YOUR INSTRUCTIONS: Print every entry below again. Nothing may differ from the original.

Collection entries
*** Block opens ***
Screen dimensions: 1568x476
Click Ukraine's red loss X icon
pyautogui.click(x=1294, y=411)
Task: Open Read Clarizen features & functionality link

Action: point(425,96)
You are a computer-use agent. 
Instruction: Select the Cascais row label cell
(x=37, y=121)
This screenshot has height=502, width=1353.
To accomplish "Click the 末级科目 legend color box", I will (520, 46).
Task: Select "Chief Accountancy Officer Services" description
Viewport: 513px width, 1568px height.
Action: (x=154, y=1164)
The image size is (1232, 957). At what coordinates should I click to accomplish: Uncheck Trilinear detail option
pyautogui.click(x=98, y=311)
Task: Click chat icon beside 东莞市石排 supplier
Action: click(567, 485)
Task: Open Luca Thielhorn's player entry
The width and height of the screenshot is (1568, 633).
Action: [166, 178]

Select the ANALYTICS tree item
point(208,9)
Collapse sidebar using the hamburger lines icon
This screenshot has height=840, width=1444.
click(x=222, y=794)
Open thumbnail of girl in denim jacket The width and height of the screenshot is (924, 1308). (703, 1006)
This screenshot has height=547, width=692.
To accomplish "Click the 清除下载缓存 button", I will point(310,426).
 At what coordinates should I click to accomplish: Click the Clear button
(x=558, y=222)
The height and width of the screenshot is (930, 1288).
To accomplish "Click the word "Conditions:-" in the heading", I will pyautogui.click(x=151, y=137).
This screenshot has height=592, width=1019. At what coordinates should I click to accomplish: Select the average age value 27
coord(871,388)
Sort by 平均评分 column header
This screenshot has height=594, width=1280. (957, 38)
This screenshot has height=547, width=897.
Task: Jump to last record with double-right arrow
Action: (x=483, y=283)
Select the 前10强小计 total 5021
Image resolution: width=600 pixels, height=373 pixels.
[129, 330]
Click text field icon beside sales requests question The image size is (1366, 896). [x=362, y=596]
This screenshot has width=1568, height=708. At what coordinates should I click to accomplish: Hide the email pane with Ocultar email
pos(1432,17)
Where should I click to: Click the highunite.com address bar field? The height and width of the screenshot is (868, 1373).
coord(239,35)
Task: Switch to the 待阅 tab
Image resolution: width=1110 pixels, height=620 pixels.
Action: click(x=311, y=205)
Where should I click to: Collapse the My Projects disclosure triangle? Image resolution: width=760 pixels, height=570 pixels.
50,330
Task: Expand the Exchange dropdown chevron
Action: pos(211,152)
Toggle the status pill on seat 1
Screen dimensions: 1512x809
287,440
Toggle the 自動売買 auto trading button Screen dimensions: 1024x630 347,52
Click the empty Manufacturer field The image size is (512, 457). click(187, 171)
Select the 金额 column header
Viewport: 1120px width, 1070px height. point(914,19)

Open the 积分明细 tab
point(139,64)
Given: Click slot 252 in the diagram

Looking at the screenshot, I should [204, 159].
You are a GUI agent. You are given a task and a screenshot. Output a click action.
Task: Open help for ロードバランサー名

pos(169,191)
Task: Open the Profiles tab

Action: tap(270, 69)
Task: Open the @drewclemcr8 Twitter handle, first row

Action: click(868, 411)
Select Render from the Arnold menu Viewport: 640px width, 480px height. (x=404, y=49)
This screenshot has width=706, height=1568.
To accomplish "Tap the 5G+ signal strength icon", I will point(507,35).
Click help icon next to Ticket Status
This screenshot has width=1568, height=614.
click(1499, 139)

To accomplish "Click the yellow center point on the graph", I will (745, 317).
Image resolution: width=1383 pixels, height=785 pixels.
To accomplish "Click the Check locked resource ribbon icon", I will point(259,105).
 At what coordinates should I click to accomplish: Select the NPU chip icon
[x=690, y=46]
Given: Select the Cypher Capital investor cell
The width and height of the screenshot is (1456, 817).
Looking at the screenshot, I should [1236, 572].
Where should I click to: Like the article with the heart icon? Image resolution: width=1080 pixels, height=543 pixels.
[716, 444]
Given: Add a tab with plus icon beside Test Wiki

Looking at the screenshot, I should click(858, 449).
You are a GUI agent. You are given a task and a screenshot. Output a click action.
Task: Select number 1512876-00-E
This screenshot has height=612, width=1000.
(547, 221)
*** Block closes ***
ANSWER TO THE PROBLEM:
Screen dimensions: 1568x476
Click Ukraine's red loss X icon
pyautogui.click(x=1294, y=411)
Task: Open Read Clarizen features & functionality link

Action: point(425,96)
You are a computer-use agent. 
Instruction: Select the Cascais row label cell
(x=37, y=121)
This screenshot has height=502, width=1353.
To accomplish "Click the 末级科目 legend color box", I will (520, 46).
Task: Select "Chief Accountancy Officer Services" description
Viewport: 513px width, 1568px height.
Action: (x=154, y=1164)
The image size is (1232, 957). At what coordinates should I click to accomplish: Uncheck Trilinear detail option
pyautogui.click(x=98, y=311)
Task: Click chat icon beside 东莞市石排 supplier
Action: click(567, 485)
Task: Open Luca Thielhorn's player entry
The width and height of the screenshot is (1568, 633).
Action: [166, 178]

Select the ANALYTICS tree item
point(208,9)
Collapse sidebar using the hamburger lines icon
This screenshot has height=840, width=1444.
click(x=222, y=794)
Open thumbnail of girl in denim jacket The width and height of the screenshot is (924, 1308). (703, 1006)
This screenshot has height=547, width=692.
To accomplish "Click the 清除下载缓存 button", I will point(310,426).
 At what coordinates should I click to accomplish: Click the Clear button
(x=558, y=222)
The height and width of the screenshot is (930, 1288).
To accomplish "Click the word "Conditions:-" in the heading", I will pyautogui.click(x=151, y=137).
This screenshot has height=592, width=1019. At what coordinates should I click to accomplish: Select the average age value 27
coord(871,388)
Sort by 平均评分 column header
This screenshot has height=594, width=1280. (957, 38)
This screenshot has height=547, width=897.
Task: Jump to last record with double-right arrow
Action: (x=483, y=283)
Select the 前10强小计 total 5021
Image resolution: width=600 pixels, height=373 pixels.
[129, 330]
Click text field icon beside sales requests question The image size is (1366, 896). [x=362, y=596]
This screenshot has width=1568, height=708. At what coordinates should I click to accomplish: Hide the email pane with Ocultar email
pos(1432,17)
Where should I click to: Click the highunite.com address bar field? The height and width of the screenshot is (868, 1373).
coord(239,35)
Task: Switch to the 待阅 tab
Image resolution: width=1110 pixels, height=620 pixels.
Action: click(x=311, y=205)
Where should I click to: Collapse the My Projects disclosure triangle? Image resolution: width=760 pixels, height=570 pixels.
50,330
Task: Expand the Exchange dropdown chevron
Action: pos(211,152)
Toggle the status pill on seat 1
Screen dimensions: 1512x809
287,440
Toggle the 自動売買 auto trading button Screen dimensions: 1024x630 347,52
Click the empty Manufacturer field The image size is (512, 457). click(187, 171)
Select the 金额 column header
Viewport: 1120px width, 1070px height. point(914,19)

Open the 积分明细 tab
point(139,64)
Given: Click slot 252 in the diagram

Looking at the screenshot, I should [204, 159].
You are a GUI agent. You are given a task and a screenshot. Output a click action.
Task: Open help for ロードバランサー名

pos(169,191)
Task: Open the Profiles tab

Action: tap(270, 69)
Task: Open the @drewclemcr8 Twitter handle, first row

Action: click(868, 411)
Select Render from the Arnold menu Viewport: 640px width, 480px height. (x=404, y=49)
This screenshot has width=706, height=1568.
To accomplish "Tap the 5G+ signal strength icon", I will point(507,35).
Click help icon next to Ticket Status
This screenshot has width=1568, height=614.
click(1499, 139)

To accomplish "Click the yellow center point on the graph", I will (745, 317).
Image resolution: width=1383 pixels, height=785 pixels.
To accomplish "Click the Check locked resource ribbon icon", I will point(259,105).
 At what coordinates should I click to accomplish: Select the NPU chip icon
[x=690, y=46]
Given: Select the Cypher Capital investor cell
The width and height of the screenshot is (1456, 817).
Looking at the screenshot, I should [1236, 572].
Where should I click to: Like the article with the heart icon? Image resolution: width=1080 pixels, height=543 pixels.
[716, 444]
Given: Add a tab with plus icon beside Test Wiki

Looking at the screenshot, I should click(858, 449).
You are a GUI agent. You are given a task and a screenshot. Output a click action.
Task: Select number 1512876-00-E
This screenshot has height=612, width=1000.
(547, 221)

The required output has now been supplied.